Nine days earlier Anne had made a strange mark in her diary: 'B.M.', with a line running through the whole of Tuesday afternoon. Normally she wrote down enough to make clear what she was referring to — this committee or that friend, or such and such a restaurant or somebody's house. But 'B.M.' stood unqualified and cryptic in its isolation. Casually over dinner one night he had led the conversation by circuitous routes around to that particular afternoon, and had divined that she had lately been elected to a special steering committee for the forthcoming charity ball in aid of the City War Museum — a great honour, for which he expressed his approval. Naturally he didn't ask what relevance 'B.M.' had to the event, since this would have meant admitting that he had pried into her calendar.
But when the same 'B.M.' appeared again two days later, with yet another line scratched through the afternoon, he knew now that he must verify her story.
This time, in response to his subtle, cautious questioning, she said that she had spent the afternoon with her friend Valerie looking at c
ollections of fall fashions. He didn't know Valerie well enough to call up and check, but he didn't need to. The inconsistency was proof enough.
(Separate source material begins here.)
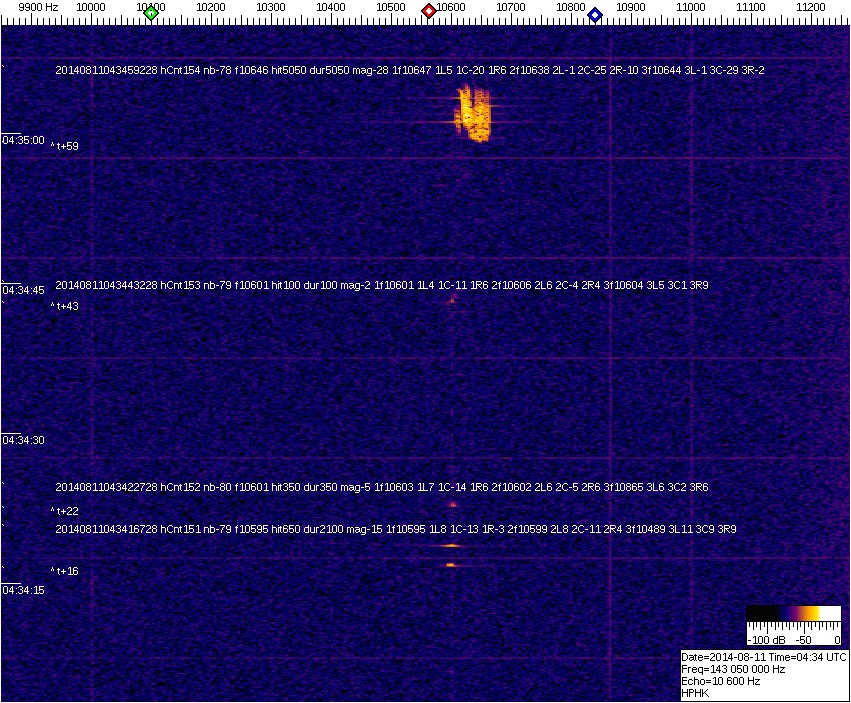Screen dimensions: 851x703
Task: Click the dB color scale legend bar
Action: (x=793, y=614)
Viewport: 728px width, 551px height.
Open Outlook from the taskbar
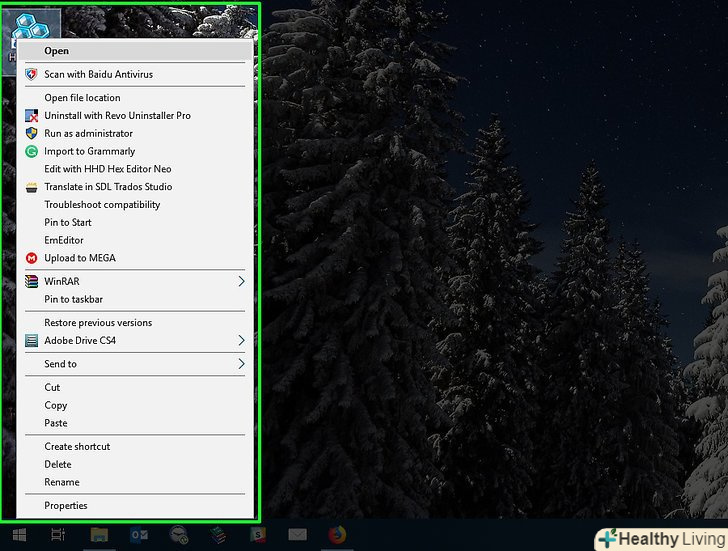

The iron fist of jealousy tightened its grip, and he prepared himself for a final confrontation with the truth.
It came the following Monday. 'B.M.' once more made its appearance in the calendar, accompanied as ever by the firm line announcing the exclusive, all-embracing nature of the rendezvous.
He asked no questions, carefully said nothing to indicate his suspicions . .. and followed her in a rented car, wearing dark glasses and with a hat pulled low over his brow.
Balthazar's Motel was at the upper end of the scale of those establishments advertising X-rated movies and waterbeds. The word 'Adult' winked knowingly in pink neon outside the manager's office.
From his vantage point in the parking lot of the 7-11 across the way, he saw that she had no need of management's assistance in securing a room. She had her own key in her purse and went directly to the door of, he discerned through his binoculars, cabin number nine.
It was, as he had feared, as unlikely a location for a meeting of the steering committee for the War Museum Charity Ball as for a showing of even the most immodest collection of fall fashions.
He waited, his heart palpitating and his breathing shallow, his camera with its long-range lens at the ready on the seat beside him.
Five minutes and forty-eight seconds later another car drew up and parked a few spaces away from Anne's. He recognised the shiny BMW at once. He clutched for a split second at the one last straw of hope: that Harold had lent his car to a colleague or a friend and knew nothing of the perfidious use to which it was being put.